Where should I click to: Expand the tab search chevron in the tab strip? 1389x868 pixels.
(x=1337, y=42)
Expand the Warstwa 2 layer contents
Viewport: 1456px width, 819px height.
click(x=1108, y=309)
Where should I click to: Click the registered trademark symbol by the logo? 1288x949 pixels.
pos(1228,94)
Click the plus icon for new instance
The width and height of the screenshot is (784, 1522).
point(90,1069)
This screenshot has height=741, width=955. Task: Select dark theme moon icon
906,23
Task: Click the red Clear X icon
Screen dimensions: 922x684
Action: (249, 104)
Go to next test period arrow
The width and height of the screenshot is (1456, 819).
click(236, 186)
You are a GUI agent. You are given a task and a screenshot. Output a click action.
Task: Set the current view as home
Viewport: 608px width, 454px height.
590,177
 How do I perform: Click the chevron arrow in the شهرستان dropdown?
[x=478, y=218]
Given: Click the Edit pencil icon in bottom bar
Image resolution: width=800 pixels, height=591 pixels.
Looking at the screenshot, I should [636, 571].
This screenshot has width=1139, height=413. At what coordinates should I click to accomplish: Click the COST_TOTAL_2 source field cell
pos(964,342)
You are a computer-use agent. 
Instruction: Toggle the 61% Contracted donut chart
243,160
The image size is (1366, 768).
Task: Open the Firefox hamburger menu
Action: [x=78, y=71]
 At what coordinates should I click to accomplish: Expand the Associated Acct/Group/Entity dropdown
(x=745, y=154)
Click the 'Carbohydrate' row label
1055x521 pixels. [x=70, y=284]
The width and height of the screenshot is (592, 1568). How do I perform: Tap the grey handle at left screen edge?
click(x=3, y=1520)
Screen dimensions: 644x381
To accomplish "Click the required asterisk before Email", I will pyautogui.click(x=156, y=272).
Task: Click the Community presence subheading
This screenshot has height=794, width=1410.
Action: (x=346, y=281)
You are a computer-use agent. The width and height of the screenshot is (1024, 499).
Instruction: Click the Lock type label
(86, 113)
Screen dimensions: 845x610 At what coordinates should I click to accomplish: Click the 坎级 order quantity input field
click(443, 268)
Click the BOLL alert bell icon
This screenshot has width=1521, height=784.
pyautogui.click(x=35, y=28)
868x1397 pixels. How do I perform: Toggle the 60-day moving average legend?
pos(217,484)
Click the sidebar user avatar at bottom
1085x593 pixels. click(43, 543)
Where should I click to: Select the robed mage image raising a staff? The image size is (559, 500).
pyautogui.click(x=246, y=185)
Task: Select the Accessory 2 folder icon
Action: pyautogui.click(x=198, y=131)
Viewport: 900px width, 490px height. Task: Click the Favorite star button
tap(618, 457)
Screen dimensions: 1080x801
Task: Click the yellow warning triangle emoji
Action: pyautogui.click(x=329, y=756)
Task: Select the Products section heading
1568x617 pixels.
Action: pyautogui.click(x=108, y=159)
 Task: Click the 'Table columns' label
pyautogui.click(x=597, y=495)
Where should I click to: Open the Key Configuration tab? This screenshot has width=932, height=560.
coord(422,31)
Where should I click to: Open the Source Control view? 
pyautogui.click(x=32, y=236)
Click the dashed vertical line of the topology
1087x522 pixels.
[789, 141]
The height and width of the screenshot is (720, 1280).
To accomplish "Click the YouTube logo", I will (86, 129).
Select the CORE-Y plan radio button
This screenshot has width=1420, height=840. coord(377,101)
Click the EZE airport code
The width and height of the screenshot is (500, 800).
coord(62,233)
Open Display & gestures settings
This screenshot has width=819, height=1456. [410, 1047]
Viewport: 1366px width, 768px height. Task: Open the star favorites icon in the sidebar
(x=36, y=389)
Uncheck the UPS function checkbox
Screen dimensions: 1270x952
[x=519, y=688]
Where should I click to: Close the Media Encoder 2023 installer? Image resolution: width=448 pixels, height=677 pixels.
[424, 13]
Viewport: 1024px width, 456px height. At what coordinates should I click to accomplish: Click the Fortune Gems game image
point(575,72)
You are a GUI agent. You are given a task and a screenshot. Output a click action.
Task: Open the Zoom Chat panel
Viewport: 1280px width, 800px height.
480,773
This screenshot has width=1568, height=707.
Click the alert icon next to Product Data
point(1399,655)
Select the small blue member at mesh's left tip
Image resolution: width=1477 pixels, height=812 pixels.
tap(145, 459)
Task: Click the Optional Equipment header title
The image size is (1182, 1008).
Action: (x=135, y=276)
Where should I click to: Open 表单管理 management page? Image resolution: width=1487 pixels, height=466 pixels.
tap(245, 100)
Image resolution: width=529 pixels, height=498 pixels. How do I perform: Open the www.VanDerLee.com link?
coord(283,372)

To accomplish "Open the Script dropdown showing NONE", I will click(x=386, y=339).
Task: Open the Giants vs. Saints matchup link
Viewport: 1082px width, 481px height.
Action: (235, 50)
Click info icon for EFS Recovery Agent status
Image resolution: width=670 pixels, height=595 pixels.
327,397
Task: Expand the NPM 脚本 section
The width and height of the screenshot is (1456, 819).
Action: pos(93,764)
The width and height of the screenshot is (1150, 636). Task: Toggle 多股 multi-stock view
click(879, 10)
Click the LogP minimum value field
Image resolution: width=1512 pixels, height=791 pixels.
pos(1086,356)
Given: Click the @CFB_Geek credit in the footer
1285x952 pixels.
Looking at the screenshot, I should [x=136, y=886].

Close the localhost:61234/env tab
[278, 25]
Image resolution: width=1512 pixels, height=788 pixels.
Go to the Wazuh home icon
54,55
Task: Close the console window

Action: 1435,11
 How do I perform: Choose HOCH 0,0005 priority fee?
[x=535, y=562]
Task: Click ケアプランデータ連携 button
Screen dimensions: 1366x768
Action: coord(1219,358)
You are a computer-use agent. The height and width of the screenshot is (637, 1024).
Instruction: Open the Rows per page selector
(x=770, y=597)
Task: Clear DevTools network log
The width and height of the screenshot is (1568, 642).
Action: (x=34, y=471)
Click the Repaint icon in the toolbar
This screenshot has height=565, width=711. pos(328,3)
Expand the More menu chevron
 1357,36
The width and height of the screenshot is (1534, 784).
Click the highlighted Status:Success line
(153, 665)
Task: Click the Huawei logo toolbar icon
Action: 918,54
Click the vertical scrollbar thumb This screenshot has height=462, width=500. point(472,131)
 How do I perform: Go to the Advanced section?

____

■ Goal of the exercise
Please rewrite all of the material above as a numbered list, omitting any blank lines.

■ Solution below
1. Where should I click to: Expand the tab search chevron in the tab strip? 1389x868 pixels.
2. (x=1337, y=42)
3. Expand the Warstwa 2 layer contents
4. Viewport: 1456px width, 819px height.
5. click(x=1108, y=309)
6. Where should I click to: Click the registered trademark symbol by the logo? 1288x949 pixels.
7. pos(1228,94)
8. Click the plus icon for new instance
9. The width and height of the screenshot is (784, 1522).
10. point(90,1069)
11. This screenshot has height=741, width=955. Task: Select dark theme moon icon
12. 906,23
13. Task: Click the red Clear X icon
14. Screen dimensions: 922x684
15. Action: (249, 104)
16. Go to next test period arrow
17. The width and height of the screenshot is (1456, 819).
18. click(236, 186)
19. You are a GUI agent. You are given a task and a screenshot. Output a click action.
20. Task: Set the current view as home
21. Viewport: 608px width, 454px height.
22. 590,177
23.  How do I perform: Click the chevron arrow in the شهرستان dropdown?
24. [x=478, y=218]
25. Given: Click the Edit pencil icon in bottom bar
26. Image resolution: width=800 pixels, height=591 pixels.
27. Looking at the screenshot, I should [636, 571].
28. This screenshot has width=1139, height=413. At what coordinates should I click to accomplish: Click the COST_TOTAL_2 source field cell
29. pos(964,342)
30. You are a computer-use agent. 
31. Instruction: Toggle the 61% Contracted donut chart
32. 243,160
33. The image size is (1366, 768).
34. Task: Open the Firefox hamburger menu
35. Action: [x=78, y=71]
36.  At what coordinates should I click to accomplish: Expand the Associated Acct/Group/Entity dropdown
37. (x=745, y=154)
38. Click the 'Carbohydrate' row label
39. 1055x521 pixels. [x=70, y=284]
40. The width and height of the screenshot is (592, 1568). How do I perform: Tap the grey handle at left screen edge?
41. click(x=3, y=1520)
42. Screen dimensions: 644x381
43. To accomplish "Click the required asterisk before Email", I will pyautogui.click(x=156, y=272).
44. Task: Click the Community presence subheading
45. This screenshot has height=794, width=1410.
46. Action: (x=346, y=281)
47. You are a computer-use agent. The width and height of the screenshot is (1024, 499).
48. Instruction: Click the Lock type label
49. (86, 113)
50. Screen dimensions: 845x610 At what coordinates should I click to accomplish: Click the 坎级 order quantity input field
51. click(443, 268)
52. Click the BOLL alert bell icon
53. This screenshot has width=1521, height=784.
54. pyautogui.click(x=35, y=28)
55. 868x1397 pixels. How do I perform: Toggle the 60-day moving average legend?
56. pos(217,484)
57. Click the sidebar user avatar at bottom
58. 1085x593 pixels. click(43, 543)
59. Where should I click to: Select the robed mage image raising a staff? The image size is (559, 500).
60. pyautogui.click(x=246, y=185)
61. Task: Select the Accessory 2 folder icon
62. Action: pyautogui.click(x=198, y=131)
63. Viewport: 900px width, 490px height. Task: Click the Favorite star button
64. tap(618, 457)
65. Screen dimensions: 1080x801
66. Task: Click the yellow warning triangle emoji
67. Action: pyautogui.click(x=329, y=756)
68. Task: Select the Products section heading
69. 1568x617 pixels.
70. Action: pyautogui.click(x=108, y=159)
71.  Task: Click the 'Table columns' label
72. pyautogui.click(x=597, y=495)
73. Where should I click to: Open the Key Configuration tab? This screenshot has width=932, height=560.
74. coord(422,31)
75. Where should I click to: Open the Source Control view? 
76. pyautogui.click(x=32, y=236)
77. Click the dashed vertical line of the topology
78. 1087x522 pixels.
79. [789, 141]
80. The height and width of the screenshot is (720, 1280).
81. To accomplish "Click the YouTube logo", I will (86, 129).
82. Select the CORE-Y plan radio button
83. This screenshot has width=1420, height=840. coord(377,101)
84. Click the EZE airport code
85. The width and height of the screenshot is (500, 800).
86. coord(62,233)
87. Open Display & gestures settings
88. This screenshot has width=819, height=1456. [410, 1047]
89. Viewport: 1366px width, 768px height. Task: Open the star favorites icon in the sidebar
90. (x=36, y=389)
91. Uncheck the UPS function checkbox
92. Screen dimensions: 1270x952
93. [x=519, y=688]
94. Where should I click to: Close the Media Encoder 2023 installer? Image resolution: width=448 pixels, height=677 pixels.
95. [424, 13]
96. Viewport: 1024px width, 456px height. At what coordinates should I click to accomplish: Click the Fortune Gems game image
97. point(575,72)
98. You are a GUI agent. You are given a task and a screenshot. Output a click action.
99. Task: Open the Zoom Chat panel
100. Viewport: 1280px width, 800px height.
101. 480,773
102. This screenshot has width=1568, height=707.
103. Click the alert icon next to Product Data
104. point(1399,655)
105. Select the small blue member at mesh's left tip
106. Image resolution: width=1477 pixels, height=812 pixels.
107. tap(145, 459)
108. Task: Click the Optional Equipment header title
109. The image size is (1182, 1008).
110. Action: (x=135, y=276)
111. Where should I click to: Open 表单管理 management page? Image resolution: width=1487 pixels, height=466 pixels.
112. tap(245, 100)
113. Image resolution: width=529 pixels, height=498 pixels. How do I perform: Open the www.VanDerLee.com link?
114. coord(283,372)
115. To accomplish "Open the Script dropdown showing NONE", I will click(x=386, y=339).
116. Task: Open the Giants vs. Saints matchup link
117. Viewport: 1082px width, 481px height.
118. Action: (235, 50)
119. Click info icon for EFS Recovery Agent status
120. Image resolution: width=670 pixels, height=595 pixels.
121. 327,397
122. Task: Expand the NPM 脚本 section
123. The width and height of the screenshot is (1456, 819).
124. Action: pos(93,764)
125. The width and height of the screenshot is (1150, 636). Task: Toggle 多股 multi-stock view
126. click(879, 10)
127. Click the LogP minimum value field
128. Image resolution: width=1512 pixels, height=791 pixels.
129. pos(1086,356)
130. Given: Click the @CFB_Geek credit in the footer
131. 1285x952 pixels.
132. Looking at the screenshot, I should [x=136, y=886].
133. Close the localhost:61234/env tab
134. [278, 25]
135. Image resolution: width=1512 pixels, height=788 pixels.
136. Go to the Wazuh home icon
137. 54,55
138. Task: Close the console window
139. Action: 1435,11
140.  How do I perform: Choose HOCH 0,0005 priority fee?
141. [x=535, y=562]
142. Task: Click ケアプランデータ連携 button
143. Screen dimensions: 1366x768
144. Action: coord(1219,358)
145. You are a computer-use agent. The height and width of the screenshot is (637, 1024).
146. Instruction: Open the Rows per page selector
147. (x=770, y=597)
148. Task: Clear DevTools network log
149. The width and height of the screenshot is (1568, 642).
150. Action: (x=34, y=471)
151. Click the Repaint icon in the toolbar
152. This screenshot has height=565, width=711. pos(328,3)
153. Expand the More menu chevron
154.  1357,36
155. The width and height of the screenshot is (1534, 784).
156. Click the highlighted Status:Success line
157. (153, 665)
158. Task: Click the Huawei logo toolbar icon
159. Action: 918,54
160. Click the vertical scrollbar thumb This screenshot has height=462, width=500. point(472,131)
161.  How do I perform: Go to the Advanced section?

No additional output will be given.